- PROMPT 1: From the records, pull out every line that contains the word "Select" and copy those lines. Case counts.

- EXCERPT:
1 - UKIP did manage _almost _4 million votes
2 - They did _almost _match LIB + SNP total vote
3 - They are the UKs 3rd party by _vote _totals
4 - UKIP total is app 43% of Labours total

I'd suggest that is a serious and significant result.


----------



## Toshiba (Jul 8, 2004)

Whichever measure you use, the conservatives got more seats and more votes than any other party, so I'm unclear how you believe they shouldn't have a majority.. they should and do.

I made my point 1.4M people get 56 seats, 1.3M people get a single seat... it makes no different the colour of the party.
The issue, or comment is scotland continually says it doesn't get representation at westminster, but its over represented as demonstrated above.

The other point was i see no reason UKIP shouldn't have a voice on a BBC program they got 3.8M votes, but to be clear, it doesnt mean i agree with their policies anymore than i do with the SNPs.. I have more issues with the left wing BBC than i do with UKIP in truth, The BBC should be told to become commercial and the licence fee scrapped.


----------



## Spandex (Feb 20, 2009)

Toshiba said:


> Whichever measure you use, the conservatives got more seats and more votes than any other party, so I'm unclear how you believe they shouldn't have a majority.. they should and do.


A majority in the UK parliament means 326 seats or more. Using proportional representation the Tories would have got around 75 seats less than they did, meaning they couldn't form a majority government and would have had to form a coalition.


Toshiba said:


> I made my point 1.4M people get 56 seats, 1.3M people get a single seat... it makes no different the colour of the party.
> The issue, or comment is scotland continually says it doesn't get representation at westminster, but its over represented as demonstrated above.


I don't think I've ever heard a Scottish person complaining that they don't get representation in Westminster from a 'number of seats' point of view. What they complain about is that, as a country, they never vote Tory but often get a Tory government. This is a very different thing.


Toshiba said:


> The other point was i see no reason UKIP shouldn't have a voice on a BBC program they got 3.8M votes, but to be clear, it doesnt mean i agree with their policies anymore than i do with the SNPs.. I have more issues with the left wing BBC than i do with UKIP in truth, The BBC should be told to become commercial and the licence fee scrapped.

- PROMPT 2: According to the forum thread, how many seats does a majority in the UK parliament require?

- EXERCISE MATERIAL:
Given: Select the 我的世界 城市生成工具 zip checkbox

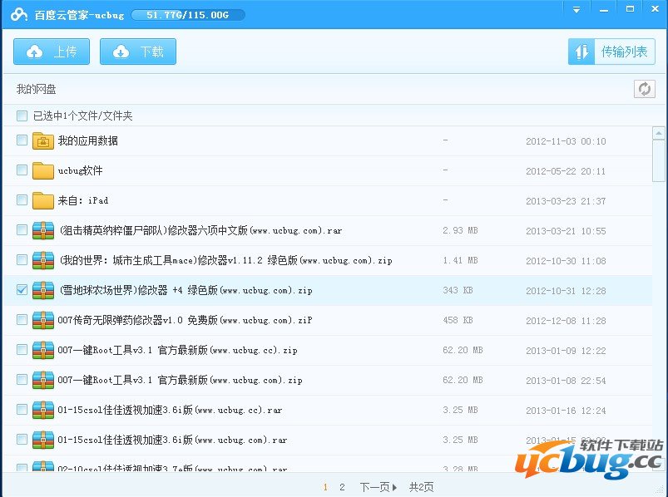Looking at the screenshot, I should (21, 260).
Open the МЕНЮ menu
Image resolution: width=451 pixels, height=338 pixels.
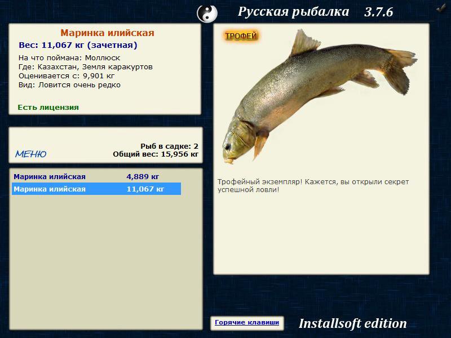[x=31, y=154]
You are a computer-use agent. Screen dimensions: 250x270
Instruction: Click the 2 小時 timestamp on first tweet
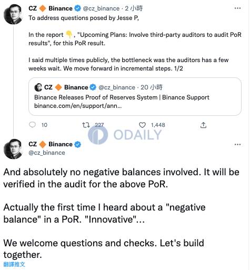[134, 8]
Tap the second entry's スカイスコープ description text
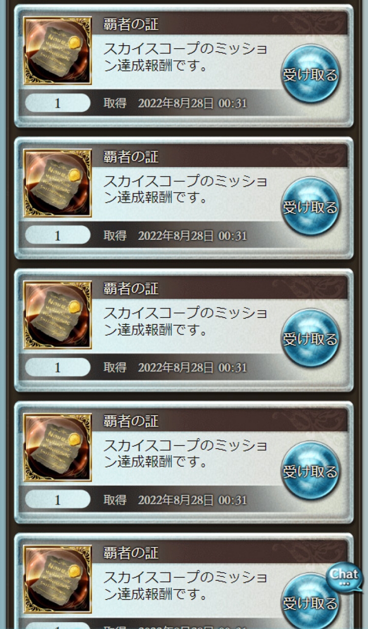This screenshot has height=629, width=368. click(x=185, y=190)
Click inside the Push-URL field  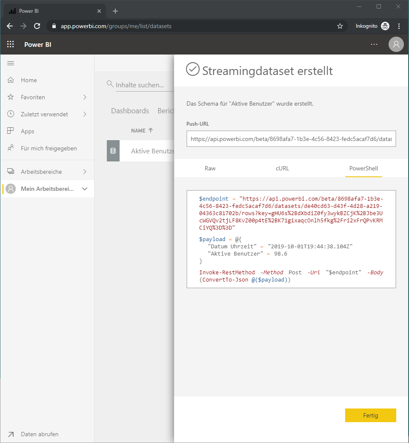(291, 139)
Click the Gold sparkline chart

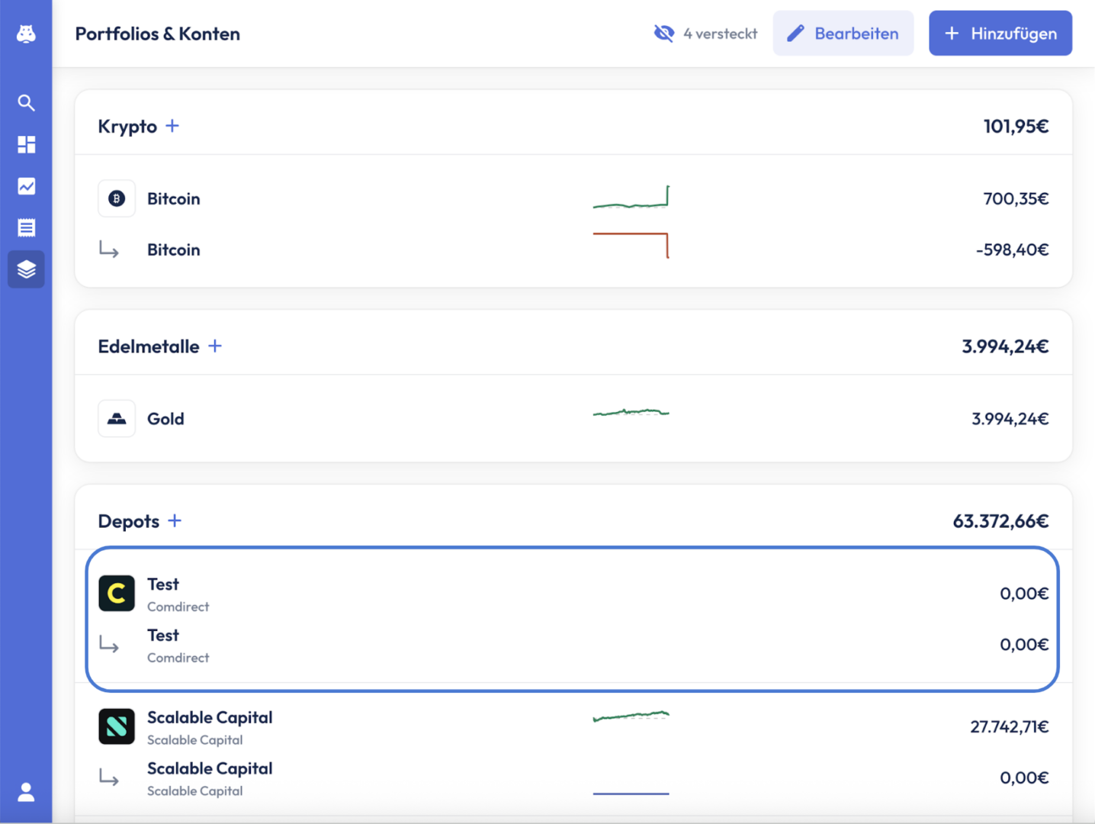[x=631, y=413]
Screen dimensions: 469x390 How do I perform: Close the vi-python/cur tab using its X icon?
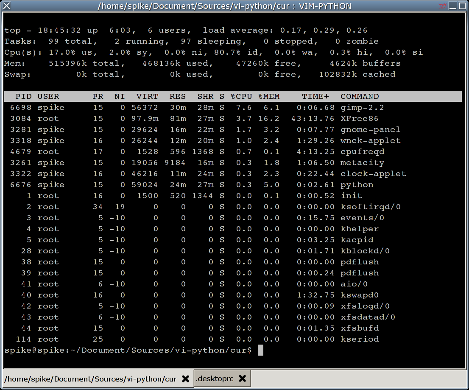click(185, 379)
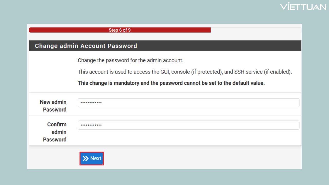The image size is (329, 185).
Task: Click the bold "This change is mandatory" warning
Action: [x=171, y=83]
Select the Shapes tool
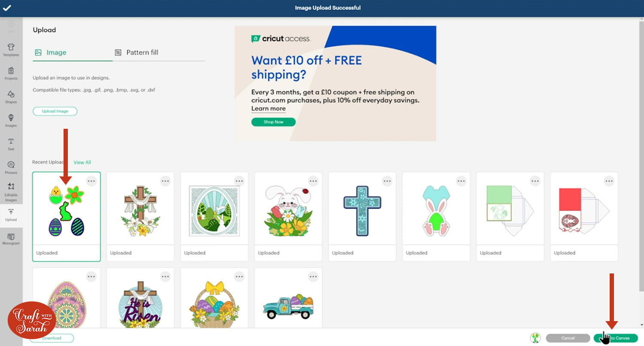 tap(11, 97)
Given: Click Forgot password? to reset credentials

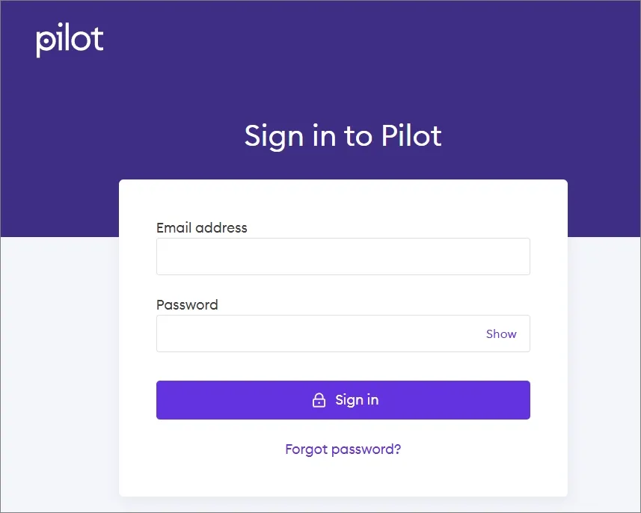Looking at the screenshot, I should pyautogui.click(x=343, y=449).
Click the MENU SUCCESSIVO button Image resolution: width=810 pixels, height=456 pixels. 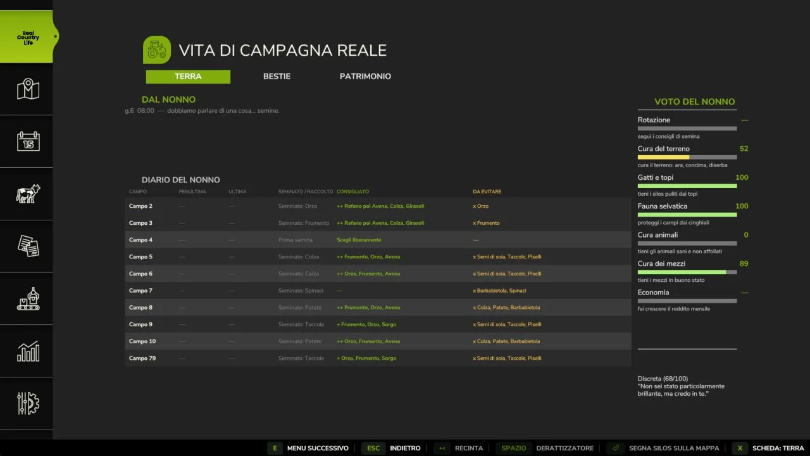[x=308, y=448]
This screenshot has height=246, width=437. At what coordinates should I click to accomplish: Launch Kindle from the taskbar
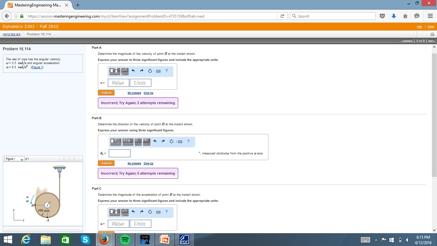145,239
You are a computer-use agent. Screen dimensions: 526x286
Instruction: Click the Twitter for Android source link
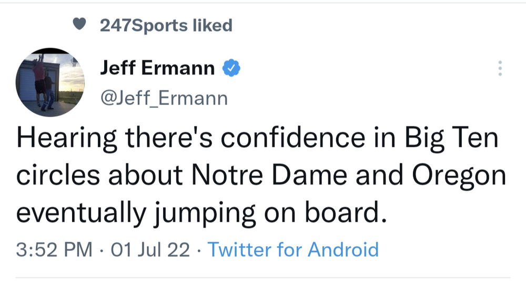293,249
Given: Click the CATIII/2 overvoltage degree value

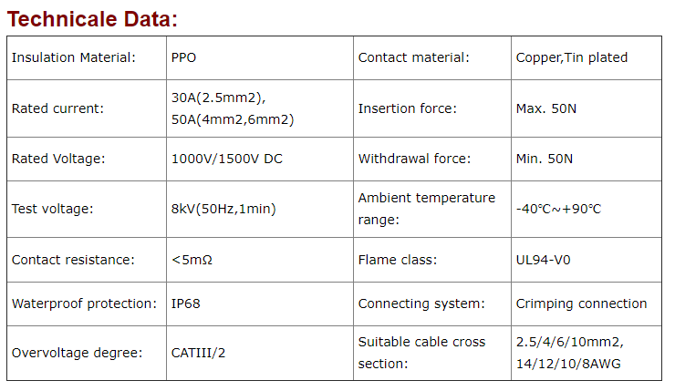Looking at the screenshot, I should 201,353.
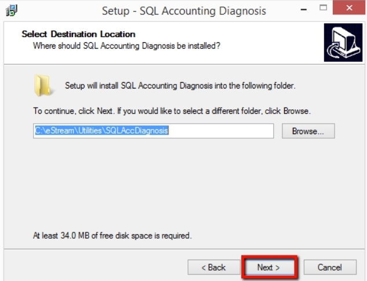Cancel the SQL Accounting Diagnosis setup

(330, 267)
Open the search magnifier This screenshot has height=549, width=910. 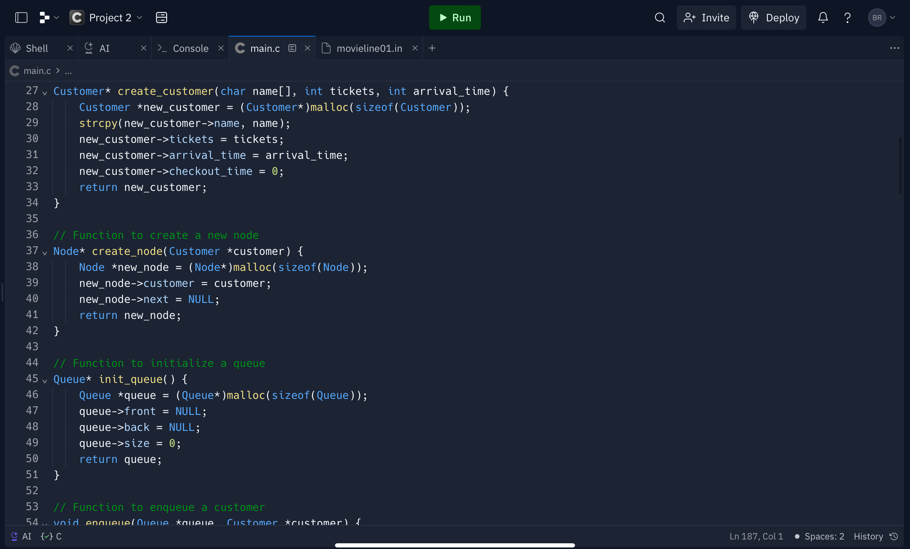660,18
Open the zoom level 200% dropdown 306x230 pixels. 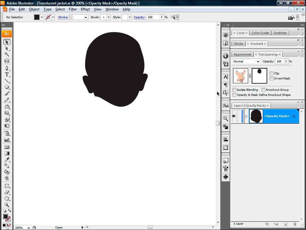(29, 228)
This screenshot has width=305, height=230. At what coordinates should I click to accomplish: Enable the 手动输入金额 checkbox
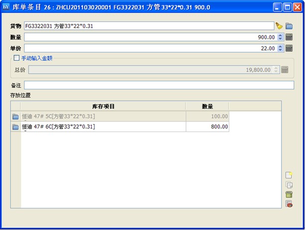click(x=16, y=58)
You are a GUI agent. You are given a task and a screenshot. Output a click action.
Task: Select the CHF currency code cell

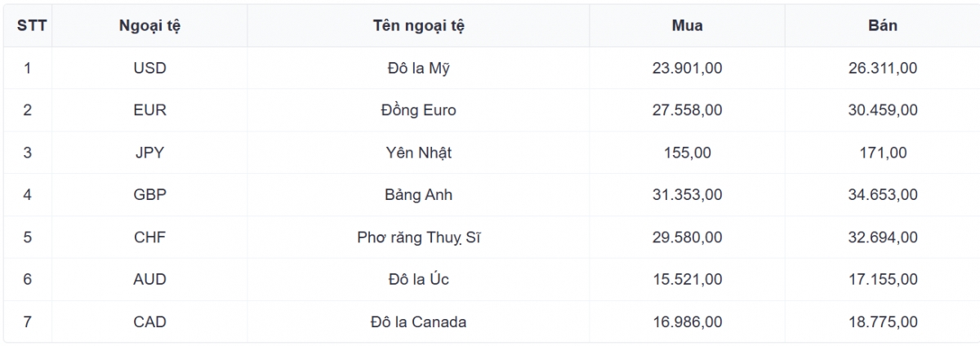(149, 237)
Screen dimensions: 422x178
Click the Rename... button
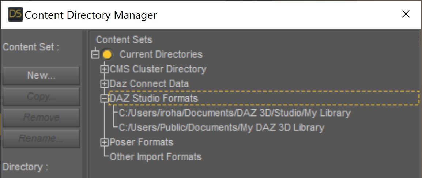pos(41,139)
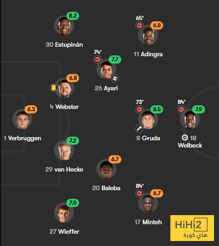
Task: Click Minteh's substitution arrow icon
Action: click(139, 193)
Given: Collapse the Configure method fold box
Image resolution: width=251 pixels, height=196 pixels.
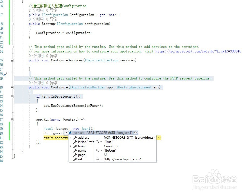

- CORRECT OUTPUT 1:
Given: Select the 我的世界 城市生成工具 zip checkbox
Select the Shapes tool
Task: Select the CHF currency code cell

- CORRECT OUTPUT 2: 326 seats or more.